Possiamo tornare all’inizio di questo articolo, quando dicevo della legge presentata dalla Lega Nord perché si indagasse sulle questioni legate all’Italcasse. La presentazione della stessa in parlamento contiene alcuni passi che meritano di essere ascoltati.
Le vicende giudiziarie che di recente hanno coinvolto importanti esponenti di partiti politici italiani hanno richiamato alla memoria eventi scandalosi di carattere criminale, politico e finanziario. Quello che viene comunemente definito il "caso Previti" non è altro che la prosecuzione dello scandalo IMI-SIR a cui si associa il marchio dell'Italcasse, banca di Stato che ha elargito migliaia di miliardi tanto alla Democrazia cristiana quanto ai partiti della sinistra, nonché alla P2.

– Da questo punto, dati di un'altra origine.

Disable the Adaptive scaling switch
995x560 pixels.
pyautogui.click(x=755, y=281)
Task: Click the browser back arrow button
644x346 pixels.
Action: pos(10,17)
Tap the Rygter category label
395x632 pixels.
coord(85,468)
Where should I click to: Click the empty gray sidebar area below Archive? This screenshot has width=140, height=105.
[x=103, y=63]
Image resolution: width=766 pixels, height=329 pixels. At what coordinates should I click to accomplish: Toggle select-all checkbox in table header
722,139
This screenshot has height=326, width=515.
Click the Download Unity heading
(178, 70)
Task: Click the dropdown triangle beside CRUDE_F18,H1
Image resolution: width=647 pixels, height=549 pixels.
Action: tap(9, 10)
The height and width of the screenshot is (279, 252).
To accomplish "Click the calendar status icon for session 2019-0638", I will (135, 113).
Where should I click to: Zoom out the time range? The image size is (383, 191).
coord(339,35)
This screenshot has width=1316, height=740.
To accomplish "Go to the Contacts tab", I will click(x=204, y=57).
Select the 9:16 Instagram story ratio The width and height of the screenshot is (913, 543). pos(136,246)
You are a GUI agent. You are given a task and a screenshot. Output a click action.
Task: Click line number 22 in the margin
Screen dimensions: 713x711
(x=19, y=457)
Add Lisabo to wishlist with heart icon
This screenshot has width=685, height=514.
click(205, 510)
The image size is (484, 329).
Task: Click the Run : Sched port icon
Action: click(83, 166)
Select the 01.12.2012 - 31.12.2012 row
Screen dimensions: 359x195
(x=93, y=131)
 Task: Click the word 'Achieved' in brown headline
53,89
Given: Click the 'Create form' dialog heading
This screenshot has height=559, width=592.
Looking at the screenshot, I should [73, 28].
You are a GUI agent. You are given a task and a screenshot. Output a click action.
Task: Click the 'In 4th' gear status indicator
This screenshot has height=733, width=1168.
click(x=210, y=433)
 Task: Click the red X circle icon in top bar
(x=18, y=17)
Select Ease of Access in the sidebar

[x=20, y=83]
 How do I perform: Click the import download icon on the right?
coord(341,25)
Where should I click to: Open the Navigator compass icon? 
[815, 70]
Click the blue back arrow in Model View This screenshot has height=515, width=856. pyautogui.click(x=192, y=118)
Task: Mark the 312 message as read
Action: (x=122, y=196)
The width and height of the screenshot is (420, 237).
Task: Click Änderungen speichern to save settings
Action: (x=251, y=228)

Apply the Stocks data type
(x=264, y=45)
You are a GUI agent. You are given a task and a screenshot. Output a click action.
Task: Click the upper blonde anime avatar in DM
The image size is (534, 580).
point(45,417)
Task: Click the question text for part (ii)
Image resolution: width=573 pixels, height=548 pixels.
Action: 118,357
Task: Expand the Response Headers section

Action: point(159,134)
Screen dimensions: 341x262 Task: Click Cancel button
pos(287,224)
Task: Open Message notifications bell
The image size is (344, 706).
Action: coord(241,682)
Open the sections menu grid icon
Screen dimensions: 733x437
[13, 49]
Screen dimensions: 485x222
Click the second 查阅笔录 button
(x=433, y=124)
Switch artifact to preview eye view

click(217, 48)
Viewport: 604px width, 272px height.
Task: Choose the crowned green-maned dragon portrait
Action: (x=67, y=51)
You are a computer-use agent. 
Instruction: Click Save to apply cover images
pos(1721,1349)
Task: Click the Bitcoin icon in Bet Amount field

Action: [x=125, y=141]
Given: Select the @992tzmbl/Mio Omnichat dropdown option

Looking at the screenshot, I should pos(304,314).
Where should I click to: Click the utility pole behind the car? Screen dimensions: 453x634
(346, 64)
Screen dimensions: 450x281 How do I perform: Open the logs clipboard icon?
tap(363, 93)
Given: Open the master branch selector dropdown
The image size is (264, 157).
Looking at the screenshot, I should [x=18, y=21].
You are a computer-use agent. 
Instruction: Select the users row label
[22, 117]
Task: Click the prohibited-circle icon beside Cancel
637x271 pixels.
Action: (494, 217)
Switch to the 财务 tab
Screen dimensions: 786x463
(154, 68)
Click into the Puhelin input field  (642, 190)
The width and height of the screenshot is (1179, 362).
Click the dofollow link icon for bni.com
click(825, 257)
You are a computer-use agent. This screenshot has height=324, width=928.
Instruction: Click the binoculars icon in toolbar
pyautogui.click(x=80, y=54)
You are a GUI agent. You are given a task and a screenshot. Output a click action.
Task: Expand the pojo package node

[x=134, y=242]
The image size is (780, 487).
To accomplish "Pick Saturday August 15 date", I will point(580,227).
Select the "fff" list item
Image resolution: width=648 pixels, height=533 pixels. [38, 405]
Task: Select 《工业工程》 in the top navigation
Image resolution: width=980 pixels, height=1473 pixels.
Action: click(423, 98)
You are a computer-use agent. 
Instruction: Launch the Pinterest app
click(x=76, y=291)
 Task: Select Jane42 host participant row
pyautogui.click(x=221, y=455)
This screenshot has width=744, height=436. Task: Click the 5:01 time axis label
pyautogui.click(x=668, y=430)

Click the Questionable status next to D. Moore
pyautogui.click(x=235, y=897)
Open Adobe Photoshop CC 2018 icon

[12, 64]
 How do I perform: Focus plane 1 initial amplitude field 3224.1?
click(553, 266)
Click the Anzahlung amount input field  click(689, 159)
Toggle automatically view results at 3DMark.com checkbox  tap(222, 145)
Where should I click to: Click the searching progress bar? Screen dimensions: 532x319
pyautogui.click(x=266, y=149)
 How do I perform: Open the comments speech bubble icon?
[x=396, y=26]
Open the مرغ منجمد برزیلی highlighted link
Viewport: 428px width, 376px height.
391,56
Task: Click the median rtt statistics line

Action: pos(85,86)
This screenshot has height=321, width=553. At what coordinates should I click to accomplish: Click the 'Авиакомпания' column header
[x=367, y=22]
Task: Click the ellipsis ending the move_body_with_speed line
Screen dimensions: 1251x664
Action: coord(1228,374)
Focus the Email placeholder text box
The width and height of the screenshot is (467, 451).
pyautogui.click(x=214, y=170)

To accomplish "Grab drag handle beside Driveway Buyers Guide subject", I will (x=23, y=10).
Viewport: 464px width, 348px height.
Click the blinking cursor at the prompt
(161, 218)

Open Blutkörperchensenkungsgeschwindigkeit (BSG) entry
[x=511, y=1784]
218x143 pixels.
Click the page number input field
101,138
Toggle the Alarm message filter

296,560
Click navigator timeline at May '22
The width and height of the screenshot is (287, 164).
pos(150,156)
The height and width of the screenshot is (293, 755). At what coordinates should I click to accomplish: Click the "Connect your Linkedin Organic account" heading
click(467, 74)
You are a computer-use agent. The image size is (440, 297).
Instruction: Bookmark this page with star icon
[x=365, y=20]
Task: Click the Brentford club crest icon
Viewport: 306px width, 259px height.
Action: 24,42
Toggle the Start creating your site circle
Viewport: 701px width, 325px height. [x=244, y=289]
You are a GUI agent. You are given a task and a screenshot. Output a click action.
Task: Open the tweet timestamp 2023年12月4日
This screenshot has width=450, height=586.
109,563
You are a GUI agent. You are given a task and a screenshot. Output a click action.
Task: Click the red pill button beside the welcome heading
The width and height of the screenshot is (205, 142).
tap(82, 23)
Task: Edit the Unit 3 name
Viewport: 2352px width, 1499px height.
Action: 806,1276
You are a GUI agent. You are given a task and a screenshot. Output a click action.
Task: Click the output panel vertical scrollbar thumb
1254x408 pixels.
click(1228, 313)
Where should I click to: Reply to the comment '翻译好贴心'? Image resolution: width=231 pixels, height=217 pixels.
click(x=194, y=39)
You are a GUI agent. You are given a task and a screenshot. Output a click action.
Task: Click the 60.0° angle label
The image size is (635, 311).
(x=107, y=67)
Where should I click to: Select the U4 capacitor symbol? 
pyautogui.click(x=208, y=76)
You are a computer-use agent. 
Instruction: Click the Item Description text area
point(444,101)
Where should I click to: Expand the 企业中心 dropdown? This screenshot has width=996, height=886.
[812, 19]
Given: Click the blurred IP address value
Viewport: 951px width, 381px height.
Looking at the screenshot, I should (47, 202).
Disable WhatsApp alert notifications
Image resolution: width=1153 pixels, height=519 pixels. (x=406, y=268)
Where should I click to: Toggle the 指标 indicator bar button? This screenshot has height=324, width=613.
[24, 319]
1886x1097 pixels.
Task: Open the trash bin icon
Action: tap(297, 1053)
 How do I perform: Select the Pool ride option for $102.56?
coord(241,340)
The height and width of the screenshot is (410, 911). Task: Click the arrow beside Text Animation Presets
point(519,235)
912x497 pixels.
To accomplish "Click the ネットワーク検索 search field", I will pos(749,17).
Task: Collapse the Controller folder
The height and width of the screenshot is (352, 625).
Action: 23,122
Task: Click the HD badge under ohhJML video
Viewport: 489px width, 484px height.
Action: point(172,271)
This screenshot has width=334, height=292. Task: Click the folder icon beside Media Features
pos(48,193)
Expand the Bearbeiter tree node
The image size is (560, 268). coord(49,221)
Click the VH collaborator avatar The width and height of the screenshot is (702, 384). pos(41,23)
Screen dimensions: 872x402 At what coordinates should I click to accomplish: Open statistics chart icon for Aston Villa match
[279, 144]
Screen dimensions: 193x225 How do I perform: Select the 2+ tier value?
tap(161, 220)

E ancora, ricorda il ruolo avuto da importanti politici come Flaminio Piccoli e Franco Evangelisti, che agiva per conto di Andreotti, nella nomina di Finardi e nella motivazione che era quella di mettere a posto i conti di cari amici e finanziatori come i fratelli Caltagirone.
C’è poi la chiusura della presentazione. Eccola:
Da questa ricostruzione risulta quindi che gli affari della Democrazia cristiana e dei partiti di sinistra nell'Italcasse trovano nei loro dirigenti di allora, alcuni dei quali sono oggi di massimo vertice, alleati di grande spessore.
Purtroppo, questa è la verità e la presente proposta di legge è diretta ad indagare ed, eventualmente, alla fine processare i soggetti realmente responsabili della vicenda.
È preciso dovere del Parlamento verificare le responsabilità di funzionari, personaggi politici, dirigenti ed amministratori disonesti ed incapaci, e, dunque, accertare le condizioni che abbiano favorito quei meccanismi illeciti per i quali migliaia di miliardi si sono volatilizzati.”
Ma quel parlamento, come quelli della maggior parte degli anni della nostra Repubblica, ha sempre difeso in modo omertoso e mafioso i propri iscritti, andando contro una logica di legge e una logica qualsiasi anche in presenza di prove più che provate del loro coinvolgimento in sporchi affari, sempre guidati dalla sete di potere e di denaro.
Io non dico mai “sono tutti uguali”, ma la difesa di delinquenti ancorché eletti, spesso inconsciamente da un elettorato decisamente ignorante, va oltre ogni regola del buon senso.
Chiudo con le parole di uno storico, un professore dell’Università di Torino, Miguel Gotor, politico di sinistra, senatore eletto nelle liste del MDP (Movimento Democratico e Progressista). Qui non è nelle vesti politiche, ma in quelle di saggista. Dice:
«Con la vicenda dell’Italcasse si entra, quindici anni prima di Tangentopoli, dentro le dinamiche di funzionamento del sistema di potere nazionale, vale a dire l’intreccio endemico tra politica e mondo imprenditoriale, dimensione privata e funzione pubblica, cricca e libero mercato».
La sensazione che resta, studiando questa vicenda, è l’amara consapevolezza che l’azione di questi personaggi avviene, inevitabilmente, senza alcuna vergogna.